While many of these options are helpful on the road to recovery and can help regulate painful symptoms, most of them do not address the movement problem that led to the symptoms in the first place.
These movement impairments occur in activities that you perform every day such as washing dishes, unloading the dishwasher, bending forward to lift objects, walking, standing, sitting, or driving (1). Overtime, performing the same movements over and over again or sustaining postures with improper form add up and eventually aggravate surrounding tissues and cause pain (1).
Studies show that weakness and poor recruitment of your gluteus medius muscles contribute to increased pressures on the spine and decreased spinal stability (2). In a systematic review analyzing the relationship between gluteus medius recruitment in those with and without low back pain, “those with low back pain had significantly greater gluteus medius muscle fatigability after 30 minutes of standing compared to those without low back pain (2).” In other words, fatigue of the gluteus medius shifts the workload towards your spine and lower back muscles to compensate for lack of strength and endurance (2).
The gluteus medius is an important muscle for lateral stability of the spine and pelvis.

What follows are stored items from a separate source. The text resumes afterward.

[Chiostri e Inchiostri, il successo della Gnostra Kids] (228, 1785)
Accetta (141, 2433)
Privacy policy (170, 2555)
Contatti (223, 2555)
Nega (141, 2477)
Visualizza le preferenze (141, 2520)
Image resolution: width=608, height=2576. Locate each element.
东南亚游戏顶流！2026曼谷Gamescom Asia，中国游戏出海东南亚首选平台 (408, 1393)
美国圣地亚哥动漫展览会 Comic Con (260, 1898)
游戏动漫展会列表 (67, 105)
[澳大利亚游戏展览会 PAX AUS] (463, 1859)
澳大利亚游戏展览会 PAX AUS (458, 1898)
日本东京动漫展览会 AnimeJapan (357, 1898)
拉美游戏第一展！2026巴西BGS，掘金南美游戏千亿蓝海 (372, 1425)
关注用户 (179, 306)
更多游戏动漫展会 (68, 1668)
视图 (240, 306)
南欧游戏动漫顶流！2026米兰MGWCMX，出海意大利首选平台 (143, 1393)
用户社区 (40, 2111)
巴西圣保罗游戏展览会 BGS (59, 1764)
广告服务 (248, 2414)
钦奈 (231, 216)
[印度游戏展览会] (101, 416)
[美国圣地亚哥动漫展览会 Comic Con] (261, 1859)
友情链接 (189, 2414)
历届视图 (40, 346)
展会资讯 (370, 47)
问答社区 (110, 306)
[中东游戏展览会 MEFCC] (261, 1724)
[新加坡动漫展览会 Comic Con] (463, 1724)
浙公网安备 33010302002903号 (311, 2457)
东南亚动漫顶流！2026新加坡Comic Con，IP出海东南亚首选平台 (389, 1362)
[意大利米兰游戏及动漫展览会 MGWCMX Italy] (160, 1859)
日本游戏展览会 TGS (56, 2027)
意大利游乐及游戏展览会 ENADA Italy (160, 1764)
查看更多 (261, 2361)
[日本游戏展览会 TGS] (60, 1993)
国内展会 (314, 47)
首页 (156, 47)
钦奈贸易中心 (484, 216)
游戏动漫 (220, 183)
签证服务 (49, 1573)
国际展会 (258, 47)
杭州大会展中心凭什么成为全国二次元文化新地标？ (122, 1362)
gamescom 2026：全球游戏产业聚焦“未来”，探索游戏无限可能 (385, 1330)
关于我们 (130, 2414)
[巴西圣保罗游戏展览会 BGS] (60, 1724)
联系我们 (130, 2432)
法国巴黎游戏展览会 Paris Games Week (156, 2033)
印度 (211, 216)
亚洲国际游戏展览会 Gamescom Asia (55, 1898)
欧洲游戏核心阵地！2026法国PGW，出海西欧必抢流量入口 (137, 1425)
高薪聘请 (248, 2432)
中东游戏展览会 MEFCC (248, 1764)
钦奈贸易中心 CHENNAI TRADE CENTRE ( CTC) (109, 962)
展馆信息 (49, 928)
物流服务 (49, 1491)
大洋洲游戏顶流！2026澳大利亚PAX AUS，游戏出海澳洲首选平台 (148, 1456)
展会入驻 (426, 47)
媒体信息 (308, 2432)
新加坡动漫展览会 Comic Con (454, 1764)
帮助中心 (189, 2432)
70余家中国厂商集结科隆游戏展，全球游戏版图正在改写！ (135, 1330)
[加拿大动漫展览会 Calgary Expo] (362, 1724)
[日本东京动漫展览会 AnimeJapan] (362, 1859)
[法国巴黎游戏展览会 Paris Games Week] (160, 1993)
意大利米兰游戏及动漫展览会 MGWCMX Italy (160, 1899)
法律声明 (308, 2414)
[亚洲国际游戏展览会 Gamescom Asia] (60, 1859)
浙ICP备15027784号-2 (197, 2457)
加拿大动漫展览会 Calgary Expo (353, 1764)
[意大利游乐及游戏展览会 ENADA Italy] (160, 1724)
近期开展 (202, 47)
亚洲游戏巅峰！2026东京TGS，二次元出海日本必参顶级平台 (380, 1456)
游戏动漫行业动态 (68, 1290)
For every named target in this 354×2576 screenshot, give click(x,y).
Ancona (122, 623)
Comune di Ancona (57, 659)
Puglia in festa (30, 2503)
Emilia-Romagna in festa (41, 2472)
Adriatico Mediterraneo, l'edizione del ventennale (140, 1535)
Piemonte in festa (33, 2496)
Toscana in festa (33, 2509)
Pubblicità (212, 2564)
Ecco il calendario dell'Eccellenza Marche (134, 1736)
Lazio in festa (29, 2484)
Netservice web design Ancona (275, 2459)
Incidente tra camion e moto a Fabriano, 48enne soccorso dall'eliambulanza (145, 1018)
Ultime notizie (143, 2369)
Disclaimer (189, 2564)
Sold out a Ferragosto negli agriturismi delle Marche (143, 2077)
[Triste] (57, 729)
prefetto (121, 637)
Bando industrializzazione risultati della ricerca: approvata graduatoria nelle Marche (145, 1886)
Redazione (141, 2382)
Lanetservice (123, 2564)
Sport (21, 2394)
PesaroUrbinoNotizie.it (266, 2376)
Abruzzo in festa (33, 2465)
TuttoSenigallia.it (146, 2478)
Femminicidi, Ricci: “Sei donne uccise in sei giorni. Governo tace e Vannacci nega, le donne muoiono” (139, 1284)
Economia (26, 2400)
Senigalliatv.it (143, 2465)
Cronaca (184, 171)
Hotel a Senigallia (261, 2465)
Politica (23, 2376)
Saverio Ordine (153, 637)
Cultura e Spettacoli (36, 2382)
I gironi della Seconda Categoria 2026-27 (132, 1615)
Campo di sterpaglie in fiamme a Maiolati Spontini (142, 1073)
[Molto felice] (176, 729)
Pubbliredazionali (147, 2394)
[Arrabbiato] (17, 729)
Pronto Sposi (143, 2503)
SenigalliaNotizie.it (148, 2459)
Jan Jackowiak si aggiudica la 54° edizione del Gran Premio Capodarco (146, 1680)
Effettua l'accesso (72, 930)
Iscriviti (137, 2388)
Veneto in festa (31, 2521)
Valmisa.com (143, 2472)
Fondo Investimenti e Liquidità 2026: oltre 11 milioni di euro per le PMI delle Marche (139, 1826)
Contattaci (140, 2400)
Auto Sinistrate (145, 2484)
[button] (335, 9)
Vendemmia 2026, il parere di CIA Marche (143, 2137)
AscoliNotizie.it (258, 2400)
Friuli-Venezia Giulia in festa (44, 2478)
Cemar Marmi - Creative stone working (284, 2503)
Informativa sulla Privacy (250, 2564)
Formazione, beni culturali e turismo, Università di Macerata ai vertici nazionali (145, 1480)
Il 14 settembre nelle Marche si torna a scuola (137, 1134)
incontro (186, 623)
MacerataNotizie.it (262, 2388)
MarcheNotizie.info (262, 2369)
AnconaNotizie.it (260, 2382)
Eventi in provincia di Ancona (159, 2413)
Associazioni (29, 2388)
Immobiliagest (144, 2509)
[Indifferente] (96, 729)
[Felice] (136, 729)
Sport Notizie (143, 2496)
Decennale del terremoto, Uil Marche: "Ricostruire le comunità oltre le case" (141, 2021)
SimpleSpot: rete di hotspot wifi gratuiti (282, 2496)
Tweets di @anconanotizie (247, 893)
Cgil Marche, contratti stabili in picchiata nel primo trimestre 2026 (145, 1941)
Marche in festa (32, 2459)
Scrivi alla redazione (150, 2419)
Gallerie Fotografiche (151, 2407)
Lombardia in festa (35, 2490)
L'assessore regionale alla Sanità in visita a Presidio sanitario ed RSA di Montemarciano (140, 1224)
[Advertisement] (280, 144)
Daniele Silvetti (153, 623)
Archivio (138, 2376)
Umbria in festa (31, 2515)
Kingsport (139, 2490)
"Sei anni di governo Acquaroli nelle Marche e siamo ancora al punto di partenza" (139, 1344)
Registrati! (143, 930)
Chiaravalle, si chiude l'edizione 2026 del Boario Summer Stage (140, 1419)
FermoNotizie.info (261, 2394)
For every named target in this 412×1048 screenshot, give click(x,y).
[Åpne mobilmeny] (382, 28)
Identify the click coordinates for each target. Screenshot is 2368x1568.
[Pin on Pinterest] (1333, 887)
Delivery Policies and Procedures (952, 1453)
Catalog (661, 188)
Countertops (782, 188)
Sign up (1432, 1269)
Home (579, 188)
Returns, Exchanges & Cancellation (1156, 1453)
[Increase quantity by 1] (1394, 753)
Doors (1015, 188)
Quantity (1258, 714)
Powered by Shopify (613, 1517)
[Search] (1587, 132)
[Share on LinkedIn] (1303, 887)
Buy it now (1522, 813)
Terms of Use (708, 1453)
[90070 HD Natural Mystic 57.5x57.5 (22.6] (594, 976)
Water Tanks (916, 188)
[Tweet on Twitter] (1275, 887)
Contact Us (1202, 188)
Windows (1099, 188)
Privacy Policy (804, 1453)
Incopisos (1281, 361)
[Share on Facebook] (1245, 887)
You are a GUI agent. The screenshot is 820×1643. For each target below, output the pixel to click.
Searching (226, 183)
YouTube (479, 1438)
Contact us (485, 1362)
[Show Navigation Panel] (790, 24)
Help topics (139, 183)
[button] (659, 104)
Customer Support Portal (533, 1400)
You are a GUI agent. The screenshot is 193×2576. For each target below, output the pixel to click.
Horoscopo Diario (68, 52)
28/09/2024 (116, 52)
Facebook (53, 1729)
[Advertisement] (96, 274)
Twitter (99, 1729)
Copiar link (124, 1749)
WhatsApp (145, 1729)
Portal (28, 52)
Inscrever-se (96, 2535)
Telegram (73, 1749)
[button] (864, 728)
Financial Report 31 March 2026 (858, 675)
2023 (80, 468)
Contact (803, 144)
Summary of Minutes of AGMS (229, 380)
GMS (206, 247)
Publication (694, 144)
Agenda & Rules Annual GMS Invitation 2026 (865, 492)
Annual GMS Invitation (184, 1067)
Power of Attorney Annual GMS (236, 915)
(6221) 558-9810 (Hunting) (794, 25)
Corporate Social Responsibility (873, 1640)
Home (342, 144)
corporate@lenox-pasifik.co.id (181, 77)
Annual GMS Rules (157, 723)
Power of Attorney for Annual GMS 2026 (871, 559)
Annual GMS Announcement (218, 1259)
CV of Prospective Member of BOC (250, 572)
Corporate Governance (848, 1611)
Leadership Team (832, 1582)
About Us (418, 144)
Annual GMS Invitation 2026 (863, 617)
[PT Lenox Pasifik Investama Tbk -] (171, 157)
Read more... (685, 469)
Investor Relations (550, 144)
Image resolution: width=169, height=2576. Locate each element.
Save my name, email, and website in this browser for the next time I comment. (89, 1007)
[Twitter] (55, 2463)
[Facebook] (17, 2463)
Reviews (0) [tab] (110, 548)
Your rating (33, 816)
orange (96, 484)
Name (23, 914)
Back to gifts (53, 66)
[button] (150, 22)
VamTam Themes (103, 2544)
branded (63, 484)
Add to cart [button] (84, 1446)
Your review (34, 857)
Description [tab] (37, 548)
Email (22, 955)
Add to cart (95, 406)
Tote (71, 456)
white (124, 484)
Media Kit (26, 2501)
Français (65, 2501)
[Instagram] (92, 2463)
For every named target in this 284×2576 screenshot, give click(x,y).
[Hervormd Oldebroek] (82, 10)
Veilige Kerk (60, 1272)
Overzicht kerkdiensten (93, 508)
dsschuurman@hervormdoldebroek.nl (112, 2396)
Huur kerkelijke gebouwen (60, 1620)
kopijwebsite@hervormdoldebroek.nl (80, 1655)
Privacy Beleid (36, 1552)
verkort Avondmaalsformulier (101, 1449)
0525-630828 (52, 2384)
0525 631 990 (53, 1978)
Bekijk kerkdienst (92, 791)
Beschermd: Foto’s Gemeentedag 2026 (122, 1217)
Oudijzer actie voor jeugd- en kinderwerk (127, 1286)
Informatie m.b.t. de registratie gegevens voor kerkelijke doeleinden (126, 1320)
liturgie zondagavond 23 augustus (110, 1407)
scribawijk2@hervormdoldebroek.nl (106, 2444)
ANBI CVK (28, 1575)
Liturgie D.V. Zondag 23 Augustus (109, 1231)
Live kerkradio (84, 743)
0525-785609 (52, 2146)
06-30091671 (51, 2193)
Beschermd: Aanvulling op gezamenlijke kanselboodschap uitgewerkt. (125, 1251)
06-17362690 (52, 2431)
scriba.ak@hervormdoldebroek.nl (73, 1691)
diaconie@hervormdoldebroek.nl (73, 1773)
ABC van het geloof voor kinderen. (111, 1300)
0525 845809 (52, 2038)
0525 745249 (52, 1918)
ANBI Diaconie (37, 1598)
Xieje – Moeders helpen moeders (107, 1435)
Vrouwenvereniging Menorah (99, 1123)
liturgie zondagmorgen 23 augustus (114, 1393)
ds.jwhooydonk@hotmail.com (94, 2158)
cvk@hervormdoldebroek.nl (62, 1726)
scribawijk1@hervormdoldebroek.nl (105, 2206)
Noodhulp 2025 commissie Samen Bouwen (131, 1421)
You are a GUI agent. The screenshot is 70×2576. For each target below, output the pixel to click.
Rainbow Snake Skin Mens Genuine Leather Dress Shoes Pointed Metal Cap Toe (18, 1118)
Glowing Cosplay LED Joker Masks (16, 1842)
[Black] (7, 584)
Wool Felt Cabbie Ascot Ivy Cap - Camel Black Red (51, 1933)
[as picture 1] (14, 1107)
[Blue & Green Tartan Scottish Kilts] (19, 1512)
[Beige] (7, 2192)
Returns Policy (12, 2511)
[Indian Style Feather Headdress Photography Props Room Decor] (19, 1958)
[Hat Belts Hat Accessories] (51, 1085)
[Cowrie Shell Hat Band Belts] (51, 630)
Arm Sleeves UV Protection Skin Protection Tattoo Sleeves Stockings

It is located where your butt dimples are. While most of the activities we perform every day are primarily in front of our bodies, lateral stability is essential for transferring body weight from one leg to the other as we walk or maintaining leveled hips when we squat and bend forward. Insufficient gluteus medius recruitment leads to increased recruitment of your low back muscles to compensate for the lateral stability your body needs to perform your daily activities. This consequently leads to low back pain and intervertebral disc compression (2).
Now this isn't to say that strengthening your gluteus medius muscles will solve all of your problems, but it will definitely help. Be sure to have a movement expert take a look at your posture and form with functional movements.